As per the procedure notified in the circular, if the utilization of CCDL exceeds 95%:

  1. The FPIs purchases in corporate debt securities are halted and BSE and NSE are informed.
  2. On the next day, an auction will be conducted alternately on BSE and NSE. The circular provides details of duration, size and pricing of the bid. A single FPI or group of FPIs cannot bid for more than 10% of the limits being auctioned.
  3. The auction shall be conducted only if the free limit is greater than Rs. 100 crores.
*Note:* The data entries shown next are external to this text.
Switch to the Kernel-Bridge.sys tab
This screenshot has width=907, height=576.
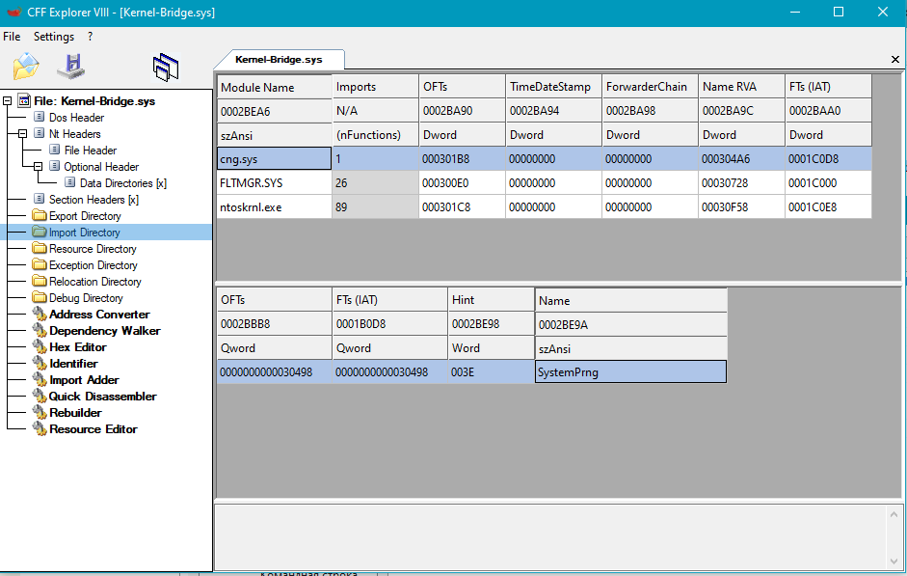tap(279, 60)
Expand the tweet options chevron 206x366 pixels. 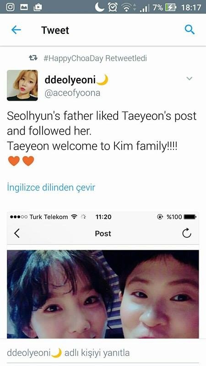(189, 78)
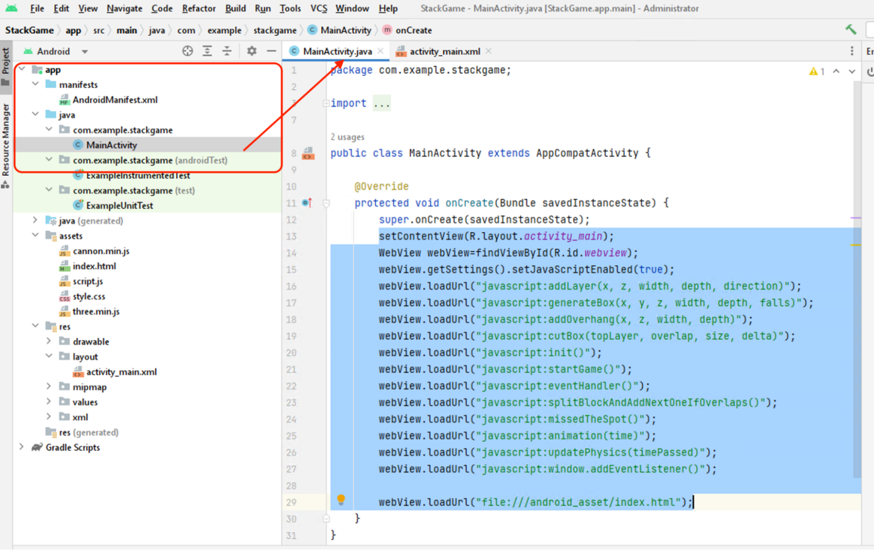The height and width of the screenshot is (550, 874).
Task: Select index.html in assets folder
Action: pyautogui.click(x=94, y=266)
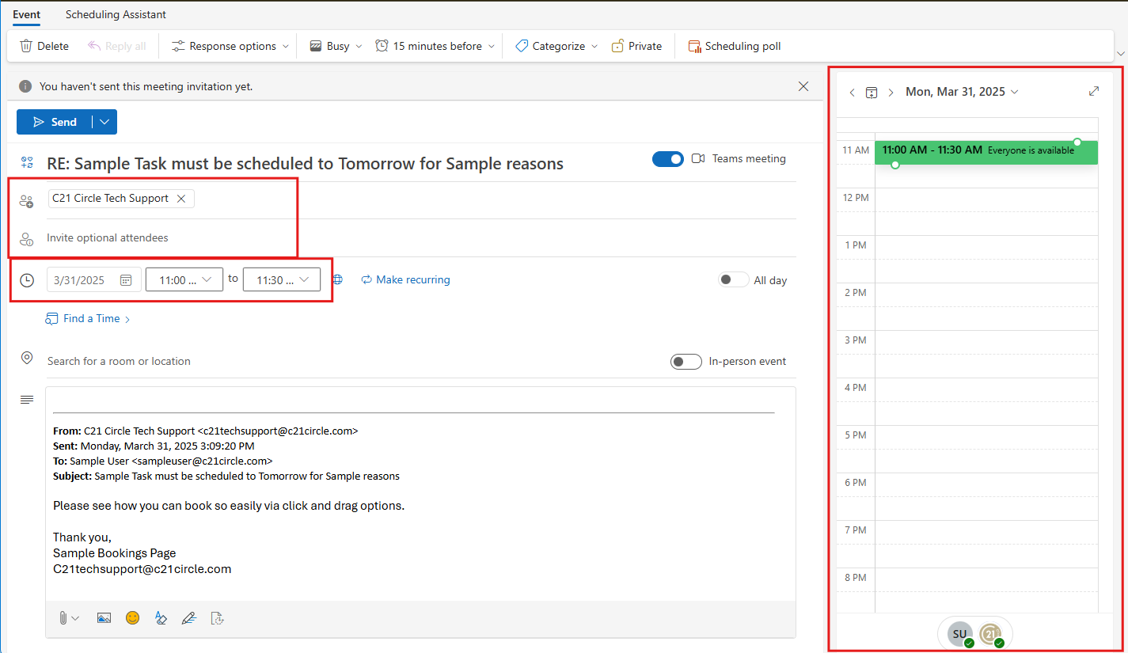The width and height of the screenshot is (1128, 653).
Task: Open the attach file paperclip icon
Action: 63,617
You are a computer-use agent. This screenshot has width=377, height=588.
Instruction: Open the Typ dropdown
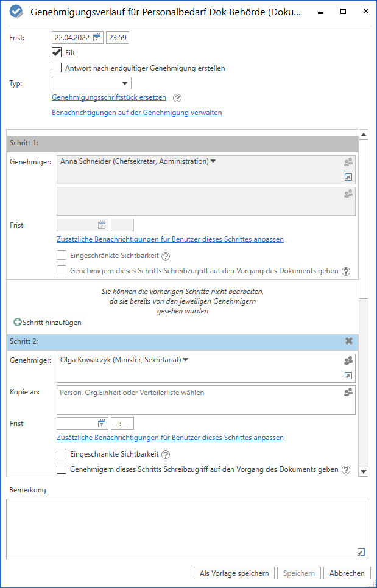[x=91, y=83]
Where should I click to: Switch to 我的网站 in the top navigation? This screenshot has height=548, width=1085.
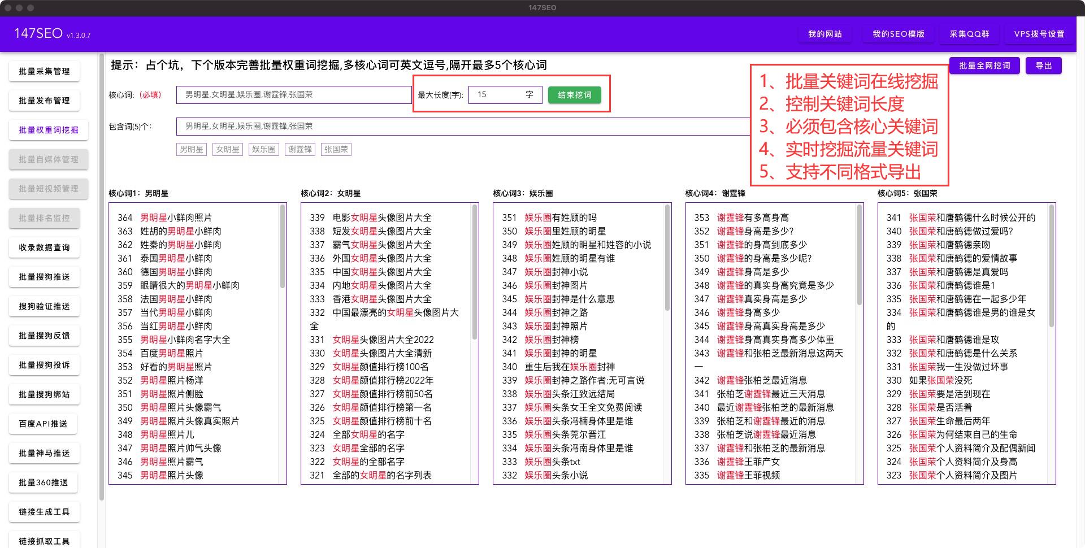pos(824,34)

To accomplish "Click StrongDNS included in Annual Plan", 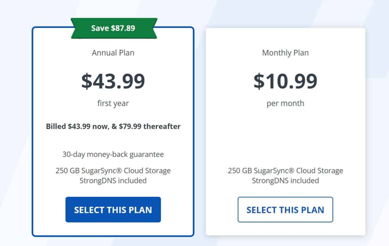I will [113, 181].
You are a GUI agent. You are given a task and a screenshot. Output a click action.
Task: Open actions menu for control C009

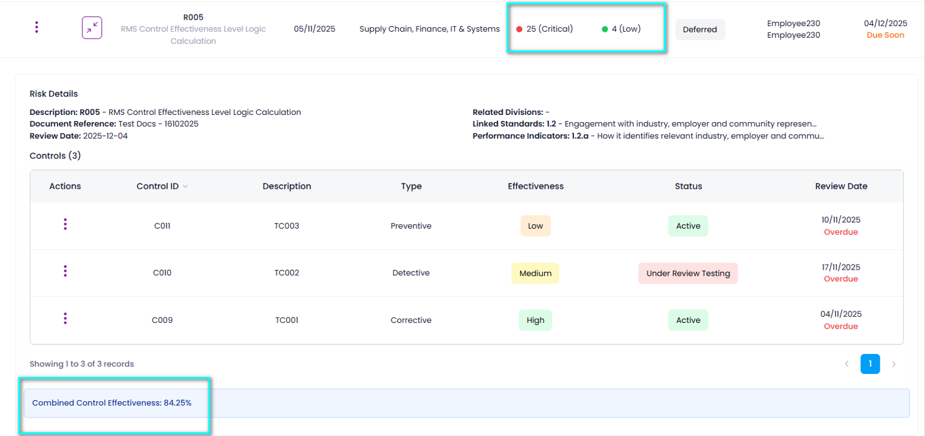tap(65, 319)
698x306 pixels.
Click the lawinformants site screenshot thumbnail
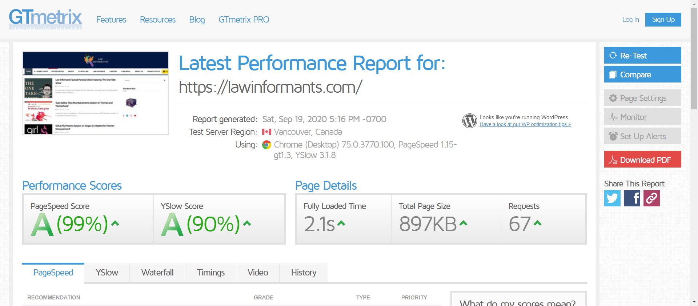coord(96,93)
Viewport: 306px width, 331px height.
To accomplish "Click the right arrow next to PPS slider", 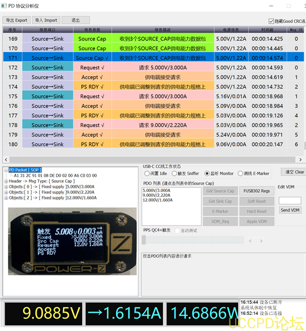I will coord(261,241).
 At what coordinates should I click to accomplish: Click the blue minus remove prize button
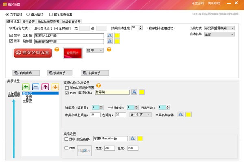coord(35,87)
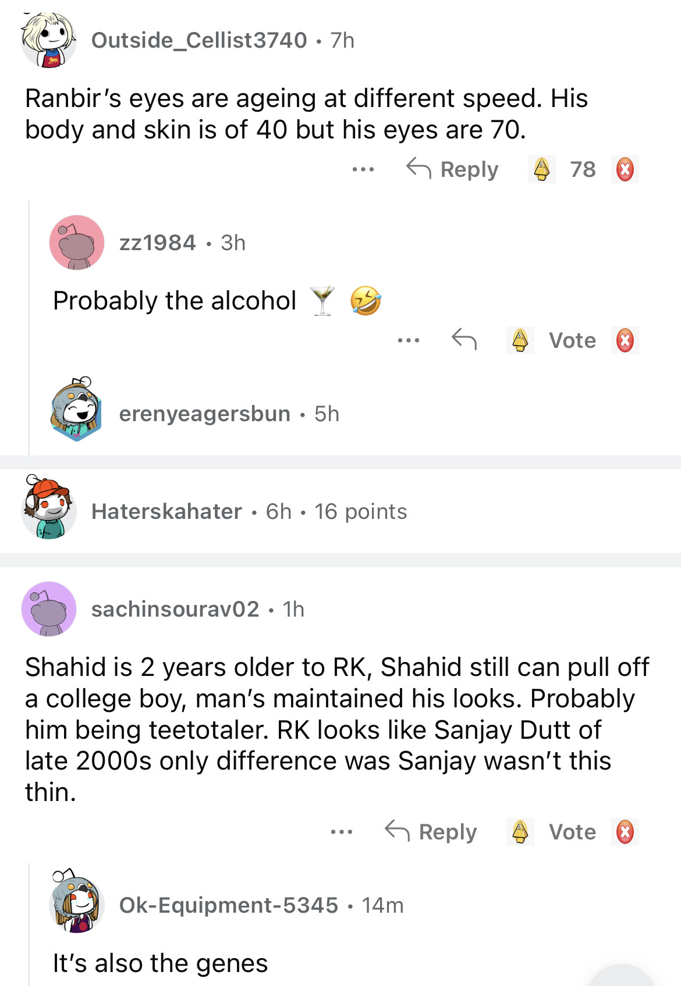This screenshot has height=986, width=681.
Task: Downvote zz1984's alcohol comment
Action: pos(625,340)
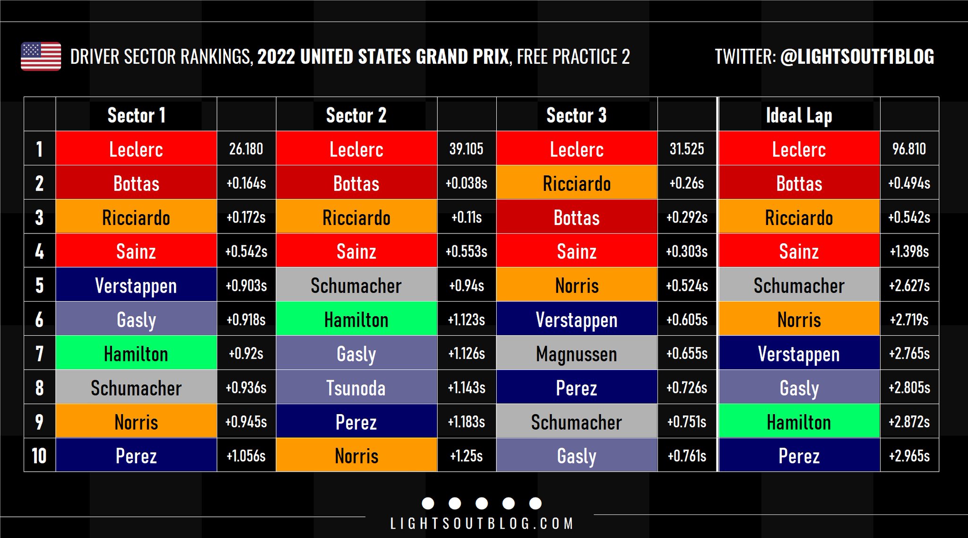Select the Sector 3 column header
Viewport: 968px width, 538px height.
tap(577, 115)
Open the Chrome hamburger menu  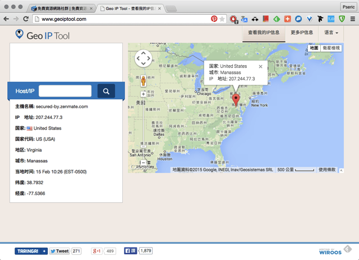tap(352, 19)
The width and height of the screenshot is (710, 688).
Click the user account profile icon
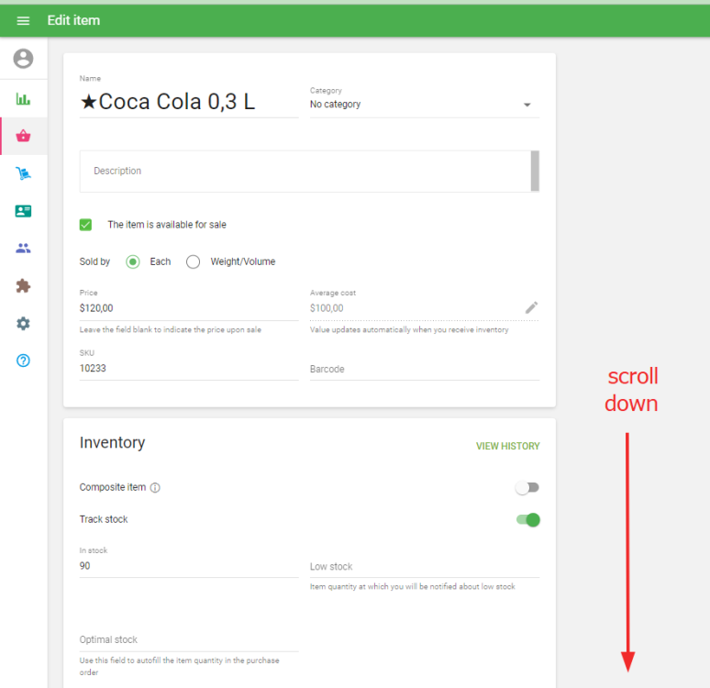(23, 59)
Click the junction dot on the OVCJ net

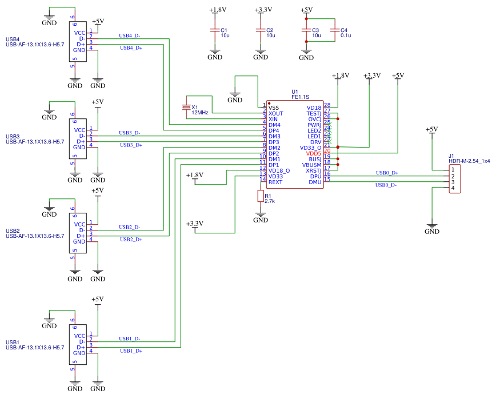pos(338,118)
However, if the limits stay below Rs. 100 crores (1 Billion) for 15 consecutive trading days, then auction shall happen on the 16th day.
  4. Post auction, if the limits aren’t used within 10 trading days, or if reinvestment is not done within 2 trading days post sale or redemption, then such limits shall come back into the pool of free limits.

If the utilization falls below 92%, the auction will be discontinued and limits shall be available again ‘on tap’. In such cases, the reinvestment facility is terminated and cannot be availed when the utilization exceeds 95% again.

Further, the circular temporarily restricts issuance of rupee denominated bonds in the overseas market until the utilization limit falls below 92%. As per the latest data, the FPIs have currently utilized 99.36% of CCDL. Issuers who have already received approval from RBI for masala bonds are left in a conundrum about the way to move forward.